Excerpted records
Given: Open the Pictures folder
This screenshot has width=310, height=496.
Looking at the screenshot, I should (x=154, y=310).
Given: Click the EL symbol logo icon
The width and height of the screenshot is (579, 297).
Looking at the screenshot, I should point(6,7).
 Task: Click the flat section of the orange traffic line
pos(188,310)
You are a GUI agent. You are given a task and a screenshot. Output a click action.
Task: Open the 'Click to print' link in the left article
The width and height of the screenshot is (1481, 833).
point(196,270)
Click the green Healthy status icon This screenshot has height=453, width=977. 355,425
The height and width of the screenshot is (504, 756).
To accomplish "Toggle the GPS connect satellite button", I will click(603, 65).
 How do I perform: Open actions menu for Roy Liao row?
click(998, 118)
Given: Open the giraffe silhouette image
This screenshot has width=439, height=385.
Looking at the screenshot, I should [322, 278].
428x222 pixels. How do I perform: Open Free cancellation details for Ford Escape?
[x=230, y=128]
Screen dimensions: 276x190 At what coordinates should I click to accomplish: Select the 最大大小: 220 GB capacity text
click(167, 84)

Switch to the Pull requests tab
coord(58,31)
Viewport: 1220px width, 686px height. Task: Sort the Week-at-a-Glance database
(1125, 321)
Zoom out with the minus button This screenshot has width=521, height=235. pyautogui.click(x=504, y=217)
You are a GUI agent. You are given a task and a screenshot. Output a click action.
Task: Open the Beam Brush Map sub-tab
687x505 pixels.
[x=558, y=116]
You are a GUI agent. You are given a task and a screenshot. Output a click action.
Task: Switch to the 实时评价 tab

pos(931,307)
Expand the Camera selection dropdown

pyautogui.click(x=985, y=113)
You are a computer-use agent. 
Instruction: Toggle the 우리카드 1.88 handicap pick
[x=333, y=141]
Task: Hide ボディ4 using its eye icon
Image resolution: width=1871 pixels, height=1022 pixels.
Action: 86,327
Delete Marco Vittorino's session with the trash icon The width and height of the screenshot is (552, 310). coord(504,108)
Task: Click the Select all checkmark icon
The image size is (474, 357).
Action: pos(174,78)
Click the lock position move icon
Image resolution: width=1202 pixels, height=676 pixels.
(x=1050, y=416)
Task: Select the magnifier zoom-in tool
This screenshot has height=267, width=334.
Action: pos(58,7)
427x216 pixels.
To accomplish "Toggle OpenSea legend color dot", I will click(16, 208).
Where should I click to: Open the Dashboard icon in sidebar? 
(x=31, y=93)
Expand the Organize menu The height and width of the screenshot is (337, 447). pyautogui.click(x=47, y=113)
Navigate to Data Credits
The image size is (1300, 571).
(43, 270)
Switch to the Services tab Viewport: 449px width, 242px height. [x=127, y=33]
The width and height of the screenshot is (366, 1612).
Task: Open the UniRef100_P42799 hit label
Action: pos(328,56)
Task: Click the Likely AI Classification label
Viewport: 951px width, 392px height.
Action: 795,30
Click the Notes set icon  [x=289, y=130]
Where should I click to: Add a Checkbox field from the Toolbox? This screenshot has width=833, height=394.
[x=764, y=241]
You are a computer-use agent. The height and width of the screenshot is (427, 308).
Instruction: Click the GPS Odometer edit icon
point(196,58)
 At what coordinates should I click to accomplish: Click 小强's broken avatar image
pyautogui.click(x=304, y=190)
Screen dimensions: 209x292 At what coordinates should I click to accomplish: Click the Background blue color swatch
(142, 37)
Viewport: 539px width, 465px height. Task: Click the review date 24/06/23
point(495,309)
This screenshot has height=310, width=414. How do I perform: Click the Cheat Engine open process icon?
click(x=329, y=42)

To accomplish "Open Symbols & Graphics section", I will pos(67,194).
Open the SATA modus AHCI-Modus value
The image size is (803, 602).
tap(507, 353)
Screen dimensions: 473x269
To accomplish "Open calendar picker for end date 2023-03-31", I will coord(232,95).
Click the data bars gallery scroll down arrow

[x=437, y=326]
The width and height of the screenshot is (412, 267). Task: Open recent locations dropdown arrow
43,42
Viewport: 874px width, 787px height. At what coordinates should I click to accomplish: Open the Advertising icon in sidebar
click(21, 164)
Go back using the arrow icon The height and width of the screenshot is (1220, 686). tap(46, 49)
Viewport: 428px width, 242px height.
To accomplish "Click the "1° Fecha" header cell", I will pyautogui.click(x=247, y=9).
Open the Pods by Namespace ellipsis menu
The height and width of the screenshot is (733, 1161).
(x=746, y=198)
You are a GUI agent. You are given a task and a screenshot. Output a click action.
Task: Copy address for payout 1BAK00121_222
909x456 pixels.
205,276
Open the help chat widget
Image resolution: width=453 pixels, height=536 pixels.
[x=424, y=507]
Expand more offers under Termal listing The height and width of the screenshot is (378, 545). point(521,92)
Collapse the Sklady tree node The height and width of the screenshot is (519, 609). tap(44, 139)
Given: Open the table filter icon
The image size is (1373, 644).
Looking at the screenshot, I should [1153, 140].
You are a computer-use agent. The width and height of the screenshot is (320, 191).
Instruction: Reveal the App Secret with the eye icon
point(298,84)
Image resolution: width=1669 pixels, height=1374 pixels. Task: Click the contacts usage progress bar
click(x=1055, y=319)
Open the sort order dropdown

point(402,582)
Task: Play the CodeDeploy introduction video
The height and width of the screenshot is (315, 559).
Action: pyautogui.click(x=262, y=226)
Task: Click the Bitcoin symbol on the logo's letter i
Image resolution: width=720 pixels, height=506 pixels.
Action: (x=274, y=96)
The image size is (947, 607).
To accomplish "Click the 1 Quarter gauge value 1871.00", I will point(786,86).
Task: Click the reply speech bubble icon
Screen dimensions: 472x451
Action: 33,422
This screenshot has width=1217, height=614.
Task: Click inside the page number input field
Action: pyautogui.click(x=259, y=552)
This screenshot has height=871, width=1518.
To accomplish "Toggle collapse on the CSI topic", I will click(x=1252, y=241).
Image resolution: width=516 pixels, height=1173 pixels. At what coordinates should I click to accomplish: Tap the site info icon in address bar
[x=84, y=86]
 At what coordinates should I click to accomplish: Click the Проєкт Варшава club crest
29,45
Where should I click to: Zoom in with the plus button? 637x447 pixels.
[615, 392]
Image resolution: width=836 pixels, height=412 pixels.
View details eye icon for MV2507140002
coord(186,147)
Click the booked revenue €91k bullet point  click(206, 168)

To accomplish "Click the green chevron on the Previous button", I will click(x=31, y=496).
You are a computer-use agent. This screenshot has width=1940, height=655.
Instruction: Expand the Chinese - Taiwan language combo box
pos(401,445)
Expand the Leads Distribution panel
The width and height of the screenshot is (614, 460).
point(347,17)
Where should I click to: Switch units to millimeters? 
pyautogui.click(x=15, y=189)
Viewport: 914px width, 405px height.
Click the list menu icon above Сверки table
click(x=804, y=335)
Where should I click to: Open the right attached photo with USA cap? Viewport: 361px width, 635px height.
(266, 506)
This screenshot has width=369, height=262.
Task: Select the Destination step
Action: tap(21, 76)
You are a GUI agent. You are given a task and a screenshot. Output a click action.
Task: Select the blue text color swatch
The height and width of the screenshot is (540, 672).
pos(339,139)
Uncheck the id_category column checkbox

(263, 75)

Exercise task
Pull out each line of the records that contains the word "value".

Response to the exercise
Open the SATA modus AHCI-Modus value
To accomplish "Click the 1 Quarter gauge value 1871.00", I will point(786,86).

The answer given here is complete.